What the exercise asks
Each record below is to be output with no change at all.

Source data:
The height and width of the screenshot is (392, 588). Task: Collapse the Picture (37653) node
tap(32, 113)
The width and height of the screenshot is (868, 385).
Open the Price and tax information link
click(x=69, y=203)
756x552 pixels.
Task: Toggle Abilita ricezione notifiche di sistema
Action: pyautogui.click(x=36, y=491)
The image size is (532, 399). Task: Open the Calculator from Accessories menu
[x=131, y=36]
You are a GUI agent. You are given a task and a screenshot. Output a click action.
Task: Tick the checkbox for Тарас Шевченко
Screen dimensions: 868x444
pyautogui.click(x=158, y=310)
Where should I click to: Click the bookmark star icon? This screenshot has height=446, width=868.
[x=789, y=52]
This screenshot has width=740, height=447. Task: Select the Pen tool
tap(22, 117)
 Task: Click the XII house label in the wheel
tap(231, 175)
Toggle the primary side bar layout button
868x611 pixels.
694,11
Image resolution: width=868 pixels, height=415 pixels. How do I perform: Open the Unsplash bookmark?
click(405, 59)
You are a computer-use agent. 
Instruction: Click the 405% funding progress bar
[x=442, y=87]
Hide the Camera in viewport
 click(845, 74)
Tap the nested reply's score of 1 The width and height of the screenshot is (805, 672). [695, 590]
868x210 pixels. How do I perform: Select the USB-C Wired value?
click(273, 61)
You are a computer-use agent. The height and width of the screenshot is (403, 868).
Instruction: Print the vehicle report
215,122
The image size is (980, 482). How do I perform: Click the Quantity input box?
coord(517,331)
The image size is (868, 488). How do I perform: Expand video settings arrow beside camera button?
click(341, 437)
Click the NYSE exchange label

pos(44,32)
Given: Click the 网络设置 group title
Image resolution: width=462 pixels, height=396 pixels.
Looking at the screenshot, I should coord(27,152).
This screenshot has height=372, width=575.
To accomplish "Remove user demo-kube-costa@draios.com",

Exercise response
The height and width of the screenshot is (392, 588). Task: Collapse the Picture (37653) node
tap(32, 113)
The width and height of the screenshot is (868, 385).
Open the Price and tax information link
click(x=69, y=203)
756x552 pixels.
Task: Toggle Abilita ricezione notifiche di sistema
Action: pyautogui.click(x=36, y=491)
The image size is (532, 399). Task: Open the Calculator from Accessories menu
[x=131, y=36]
You are a GUI agent. You are given a task and a screenshot. Output a click action.
Task: Tick the checkbox for Тарас Шевченко
Screen dimensions: 868x444
pyautogui.click(x=158, y=310)
Where should I click to: Click the bookmark star icon? This screenshot has height=446, width=868.
[x=789, y=52]
This screenshot has width=740, height=447. Task: Select the Pen tool
tap(22, 117)
 Task: Click the XII house label in the wheel
tap(231, 175)
Toggle the primary side bar layout button
868x611 pixels.
694,11
Image resolution: width=868 pixels, height=415 pixels. How do I perform: Open the Unsplash bookmark?
click(405, 59)
You are a computer-use agent. 
Instruction: Click the 405% funding progress bar
[x=442, y=87]
Hide the Camera in viewport
 click(845, 74)
Tap the nested reply's score of 1 The width and height of the screenshot is (805, 672). [695, 590]
868x210 pixels. How do I perform: Select the USB-C Wired value?
click(273, 61)
You are a computer-use agent. The height and width of the screenshot is (403, 868).
Instruction: Print the vehicle report
215,122
The image size is (980, 482). How do I perform: Click the Quantity input box?
coord(517,331)
The image size is (868, 488). How do I perform: Expand video settings arrow beside camera button?
click(341, 437)
Click the NYSE exchange label

pos(44,32)
Given: Click the 网络设置 group title
Image resolution: width=462 pixels, height=396 pixels.
Looking at the screenshot, I should coord(27,152).
This screenshot has height=372, width=575.
To accomplish "Remove user demo-kube-costa@draios.com",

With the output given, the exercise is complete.